Data management planning is an essential step of preparing to launch a research project, but it's often not given the robust consideration it deserves. External funders are increasingly requiring research funding proposals to include detailed plans for how data will be accurately and effectively...
Data management planning is an essential step of preparing to launch a research project, but it's often not given the robust consideration it deserves. External funders are increasingly requiring research funding proposals to include detailed plans for how data will be accurately and effectively collected, maintained, preserved, and shared. Even without a funder requirement, sound data management planning improves accuracy and efficiency of research data collection. This session from the Scholarly Communications Librarian at Sam Houston State University will walk step by step through the process of data management planning; participants will leave with an outline of their own plan and a list of useful resources.
Size: 949.44 KB
Language: en
Added: May 17, 2024
Slides: 21 pages
Slide Content
Introduction
to Data
Management
Planning
Erin Owens
Professor, NGL, SHSU
The Importance of Having a Plan
•If your research involves data collection, you should have a plan for
how you will describe, collect, store, and share your data.
•Accuracy
•Efficiency
•Security
•Longevity
•Reproducibility
•Funder mandate / funding application requirement
Some Principles of Data Ethics
•Data ethics should underpin all planning
•At the center: Do No Harm
•FAIR principles set expectations for how
data is collected, documented, and shared
•CARE principles set expectations for data
governance by indigenous peoples
•See also Tribal engagement guidelines and
ABOR tribal consultation policy
•Delve deeper into Data Ethics
Five Major Questions a Data Management
Plan (DMP) Should Answer
1.What type of data will be produced?
2.How will it be organized and what standards will be used for
documentation and metadata?
3.What steps will be taken to protect privacy, security, confidentiality,
intellectual property or other rights?
4.If you allow others to reuse your data, how, where and when will the
data be accessed and shared?
5.Where will the data be archived and preserved and for how long?
Core Sections of a DMP
•Data Description
•Format(s)
•Metadata
•Ethics, Privacy, and Intellectual
Property
•Storage and Backup
•Access and Sharing
•Archiving and Preservation
In team projects, the
individual(s) responsible for
each step should be clearly
identified throughout
Data Description
•What data will be collected?
•One Excel spreadsheet of measurements; Ten interview transcripts in Google Docs;
A folder of 100 FMRI images and an accompanying table of patient demographics
•What's the scope and scale of the data?
•Volume/quantity of data, such as number of files and/or rows/ records; Chronological
or geographical scope; Level of data (raw , de-identified, aggregated, summarized)

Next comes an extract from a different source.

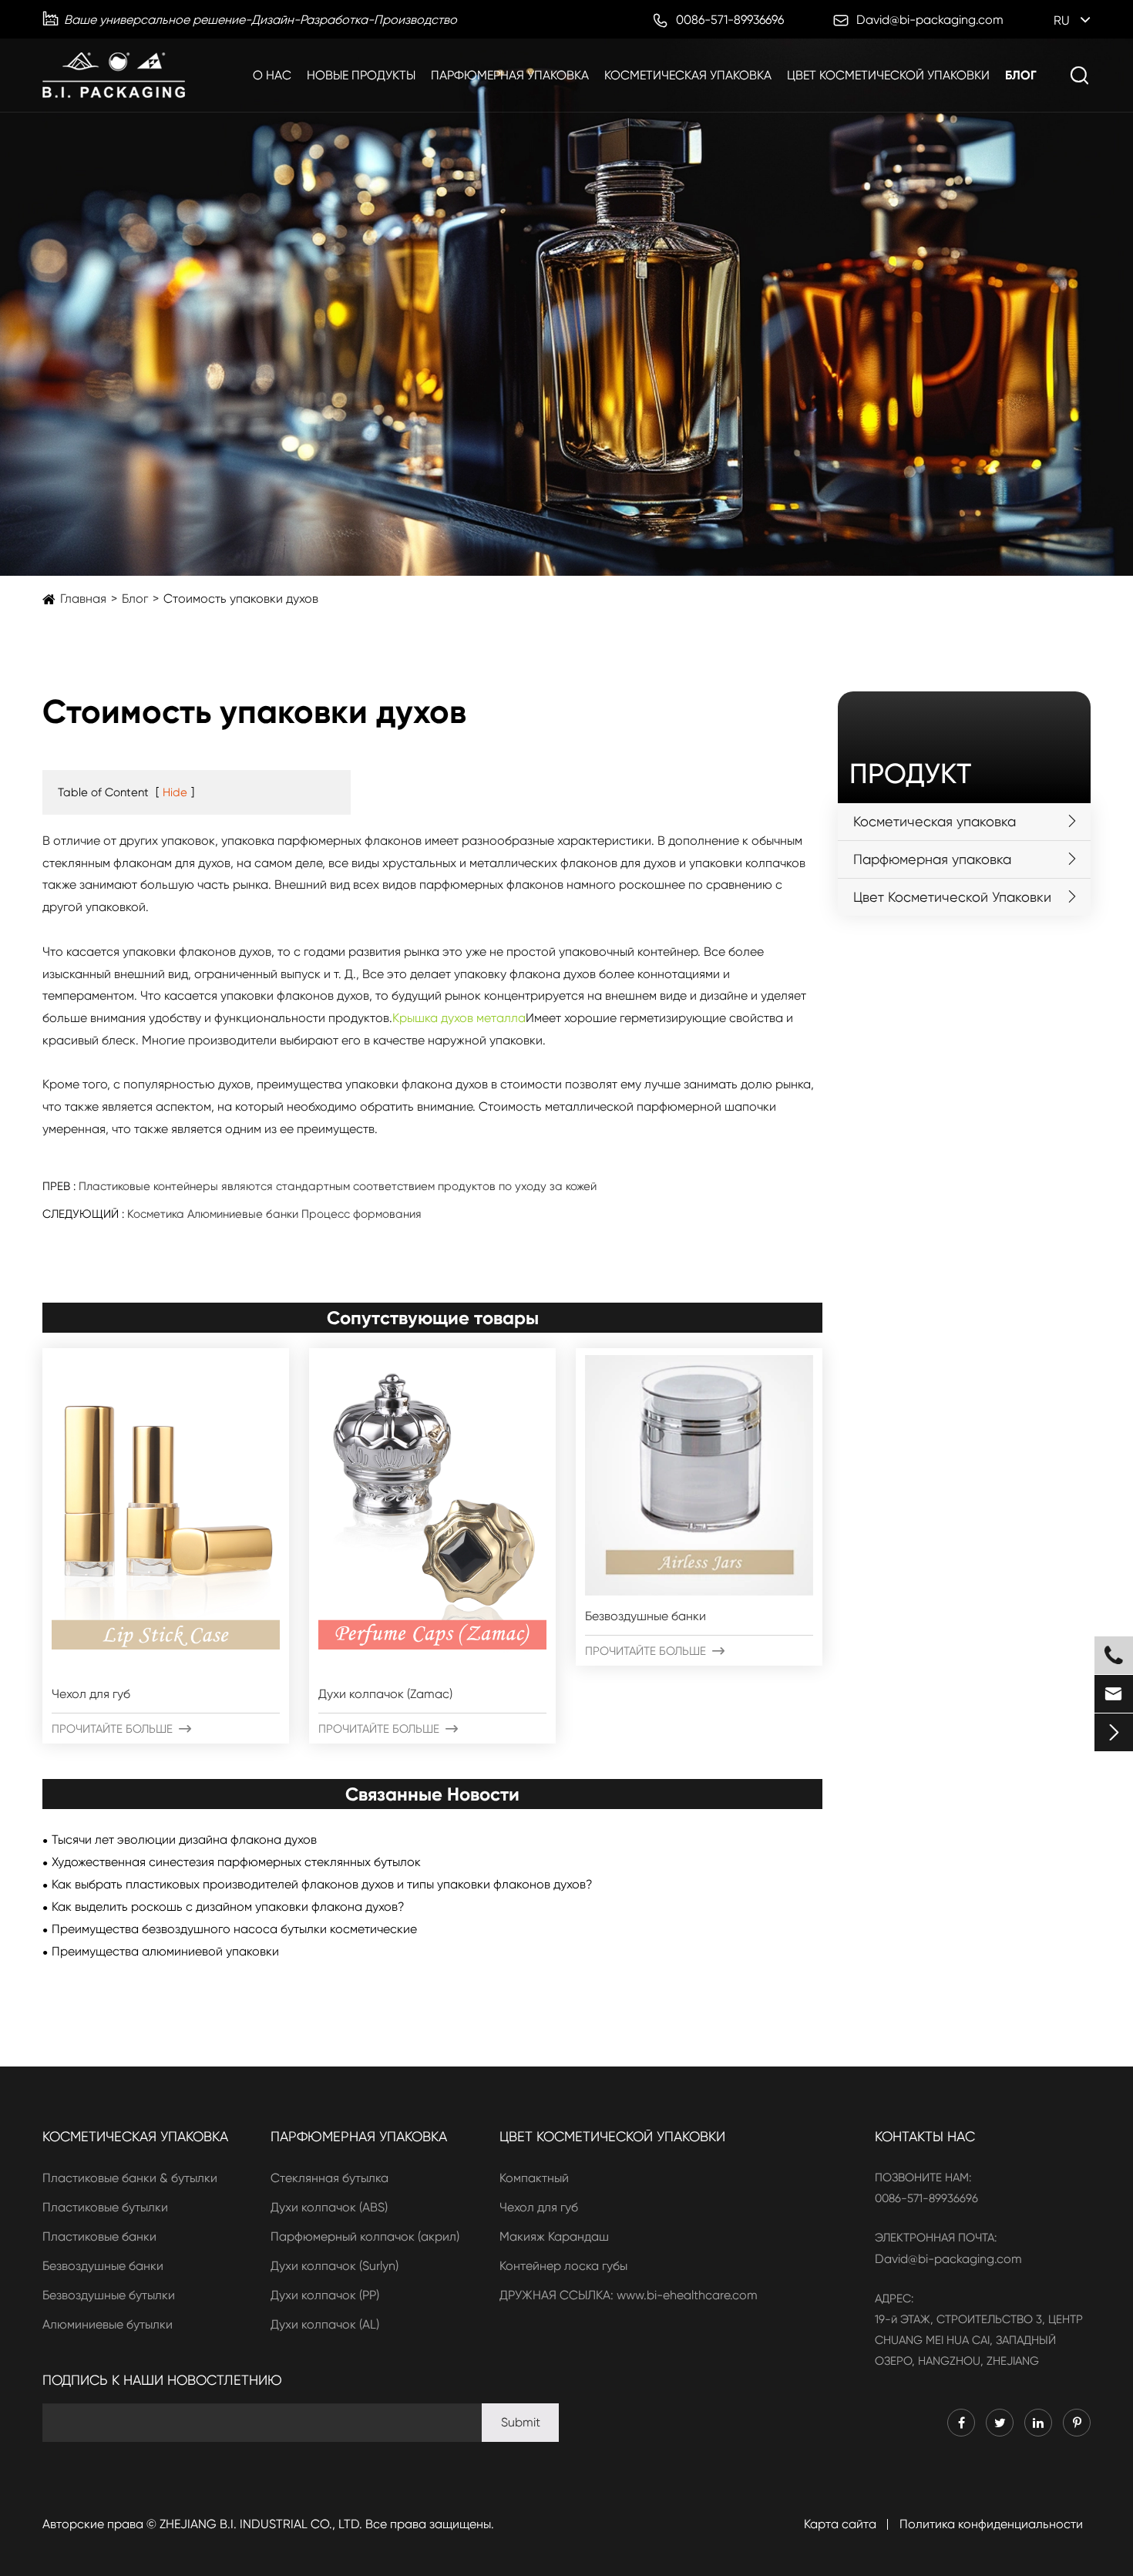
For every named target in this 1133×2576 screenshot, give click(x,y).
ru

•Who do you expect the audience will be?
•This may affect what specific variables you collect, how you format and describe
them, etc., so this should be clarified up front
•Are there other existing data that are relevant to what you are collecting?
•This may help you decide what specific variables to collect (for interoperability and
comparison), where you may want to archive data, etc.
Format(s)
•What format(s) will you use for the submission, distribution, and
preservation?
•Preservation formats should be platform-independent and non-proprietary so
that data will be reusable in the future; for example:
•CSV, not Excel, for spreadsheets
•TXT or PDF/A, not Word, for text documents
•MP4, not Quicktime, for videos
Metadata
•What information is needed for the data to be to be read and interpreted
in the future?
•Minimum: Basic details to help a user find the data: title, creation date, creator/
contributors, conditions of access
•Recommended: Definitions of variables, vocabularies, units of measurement;
definitions of any coding; format(s) and file type(s)
•Optional: Methodology used, analytical and procedural information, assumptions
made
Metadata
•What metadata standards will be used?
•Dublin Core – basic, domain-agnostic, easy to understand and implement
•Also referred to as DCMI (Dublin Core Metadata Initiative)
•Find other options by discipline in the RDA Metadata Standards Catalog
Source
Source
Metadata
•How will you capture / create
documentation and metadata?
•Data dictionary
•Codebook
•README
text file
•See also Cornell University’s Guide to
writing “readme” style metadata
Metadata
•Consider using Common Data Elements (standardized and precisely
defined question/response set, used systematically across different
studies to ensure consistency)
•Consider using standardized vocabulary where appropriate
•Medical Subject Headings (
MeSH)
•Art and Architecture Thesaurus (AAT)
•United Nations Educational, Scientific and Cultural Organisation (UNESCO)
Thesaurus
•Find more: Guide from UT Austin
•Find more: Linked Open Vocabularies
Ethics, Privacy, Confidentiality
•How is informed consent handled? How is privacy protected?
•Evaluate sensitivity of data; consider if it contains direct or indirect identifiers
that could be combined with other public information to identify research
participants
•Protect privacy through anonymizing data
•Include a provision for sharing of de-identified results when obtaining informed
consent of research participants
•See also: Primer for Protecting Sensitive Data in Academic Research
Intellectual Property
•Will any copyrighted materials be used/included?
•How will permission be obtained to use and/or disseminate that data?
•Can/will these rights be transferred to another organization for distribution and archiving?
•Who will own the rights to the data and information produced by the project?
•Know institutional policies regarding individual vs. institutional copyright control
•Note: New IP and Data policies from ORSP are in process at SHSU
•USA: Data is not copyrightable (but a specific expression might be, such as a table or chart)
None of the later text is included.